Both the defense and prosecution in the Kerry Don Williams trial rested Wednesday, paving the way for closing arguments and jury deliberation to begin early Thursday. Jurors heard expert testimony from a Lubbock Medical examiner who described autopsy and crime scene photos to the jury.
The witness stated he agreed with prior testimony that the cuts on Charlotte Ivey's hands were defensive wounds. He asserted that Ivey must have grabbed the knife to protect herself before she was stabbed, while accidentally wounding her hands. He also agreed that the initial stab to the chest was done in an upright position, before her head hit the floor and caused the bruising on the back of her skull. The medical examiner claimed that the knife that was used would have to have been extremely sharp because of the ease with which it penetrated Ivey's skin. Because the knife went through the sternum bone before puncturing the heart, the witness concluded she was stabbed forcefully.

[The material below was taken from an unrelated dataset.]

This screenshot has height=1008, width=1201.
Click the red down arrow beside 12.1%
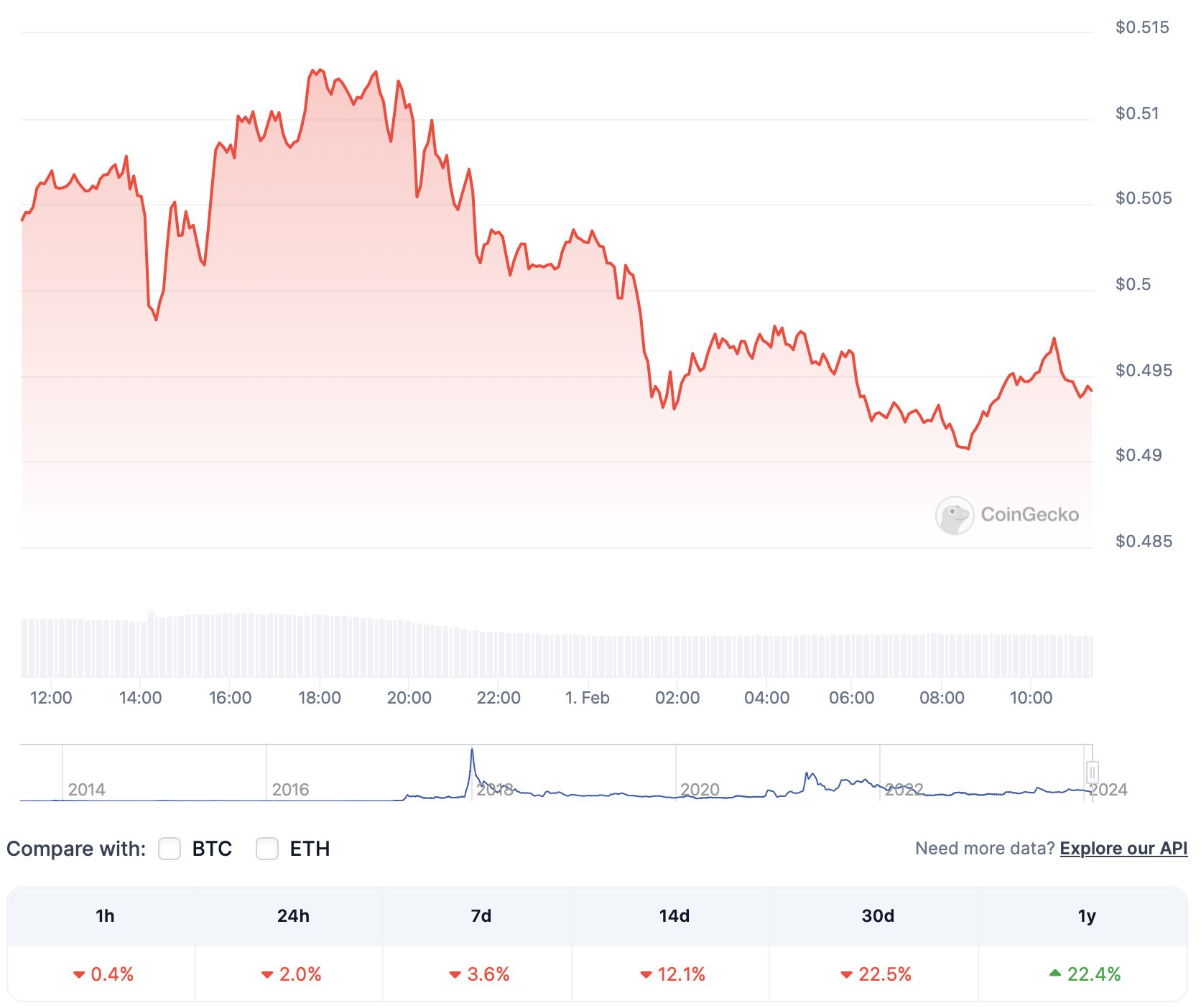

The defense sought to poke holes in the case against Williams by questioning the witness from the DPS Crime Lab about DNA. According to the witness, there are 16 points in the DNA code that must match in order to positively identify someone. Williams only matched in 9 of the points, leaving the door open for reasonable doubt.
A witness for the defense described the scene in the Lindsay Laundry early that morning in 1994, which included two men who were hanging out in the front of the building. He added that he saw a woman's head in the back of the building as he drove by and told jurors gangs were known to loiter in front of the laundromat.
Sergeant John Williams of the Lubbock Police Department took the stand for the defense describing a handful of suspects he interviewed from the scene, further raising speculation that any number of people could have committed Ivey's murder.